You could say we knew Telluride when .  .  .  all its roads were dirt except the main drag .  .  .  you could still get a parking place wherever you pleased .  .  . the businesses weren’t all gussied up and the cost of a meal still seemed reasonable by most Colorado standards.  It was in the late 1990s, one of our first trips to the state and Telluride was just beginning to get a name for itself.  But it didn’t take long before it was ‘discovered’ and the $$$ began to roll in.

Now it’s much more hoity-toity.  Its ski area, Mountain Village, has really taken off, and some rich-and-famous celebrities have made Telluride the upscale place to have a home.  Not exactly our kind of place.  We learned that a few years later when we made a second visit back.  Much had changed.  Except for the location it was barely recognizable.  We didn’t hang around longer than a short stroll through town.

So, why bother now?  Our tastes haven’t really haven’t changed that much in recent times.  And we certainly didn’t expect to see Telluride coming around to be more of our kind of place.  Indeed, if anything, the town would be even more off the charts.  So, what would have us give up a full day just to drive a good hour or more to come here?  Well simply put—it’s all about location, location, location.  When the town investors began pouring money into upgrading this town and making it into what it is today, they undoubtedly knew what a good investment they had.  You see, Telluride is located in what hands down, arguably is one of THE positively most picturesque areas to be found in this most scenic of all Colorado mountain ranges.  Whatever the season, whatever the conditions, it’s this location that receives top billing.

And thus, we made the drive.

You might say that it’s the getting there that is the highlight.  Whichever approach you take, it’s the scenery that easily makes the whole experience most worthwhile.  I happen to think coming from the north has great impact .  .  .  and if you dare to choose that backroad drive rather than the paved highway, then your experience will be all the more enhanced—both in the scenery and the thrills.

At first glance you might think that backroad drive would be the shortcut route.  Why swing wide through the small burg of Placerville when there’s a more direct route down to Telluride?  Yet, closer inspection shows has there’s lots of squiggly lines to that more direct route.  And therein lies the reality.  Or the interest, some might say  This backroad drive goes cross-country, following the dictates of the land.  It’s not that the highway route is all that boring, it’s just you’ll get a lot more bang for your buck when you take the Last Dollar Road.
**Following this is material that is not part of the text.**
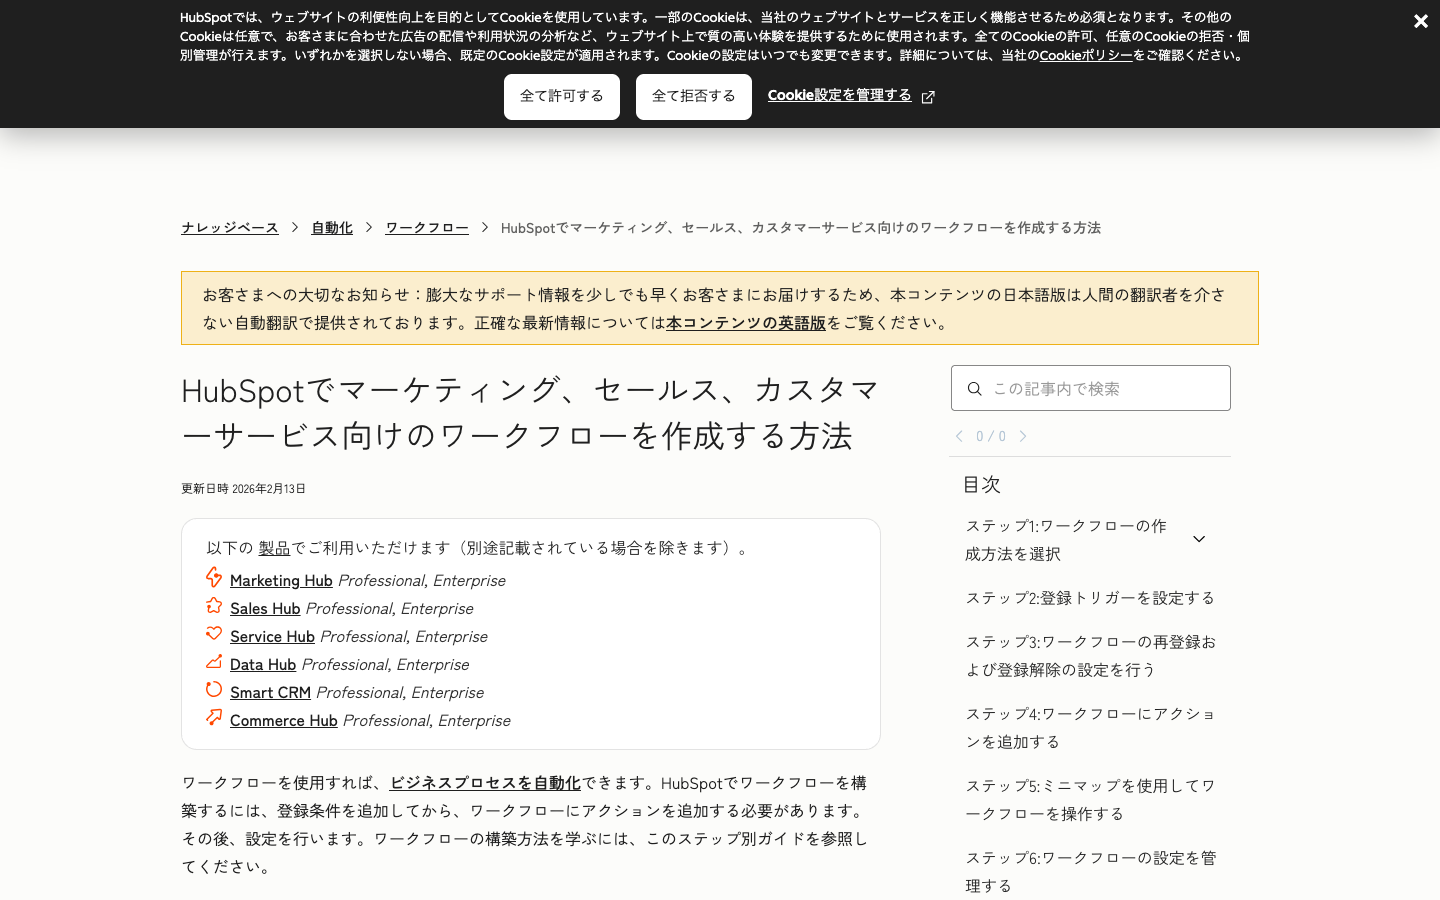Click the Sales Hub star icon
The height and width of the screenshot is (900, 1440).
click(x=214, y=606)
While the highway circumvents the rugged scenery, the Last Dollar drive takes you straight through it.  No doubt about it—this was our (my) kind of road.

The Last Dollar Highway began as an old wagon road used to convey supplies from the railroad town of Ridgway to the mining camps around Telluride.  Departing the San Juan Skyway just a mile east of the Dallas Divide, it’s a hard-packed dirt road that really doesn’t get dicey unless it has recently rained (then even 4WD vehicles will be challenged). Rising in elevation, it leads across a high plateau which offers outstanding views at every turn in the road.  It’s definitely a Rocky Mountain High kind of drive.

Near the start of the drive, the Last Dollar Ranch gateway portends of the scenery ahead

With spreading meadows, old homesteads, forest corridors and inspiring vistas of chiseled peaks, it presents a microcosm of all the Colorado Rockies have to offer—in their best light.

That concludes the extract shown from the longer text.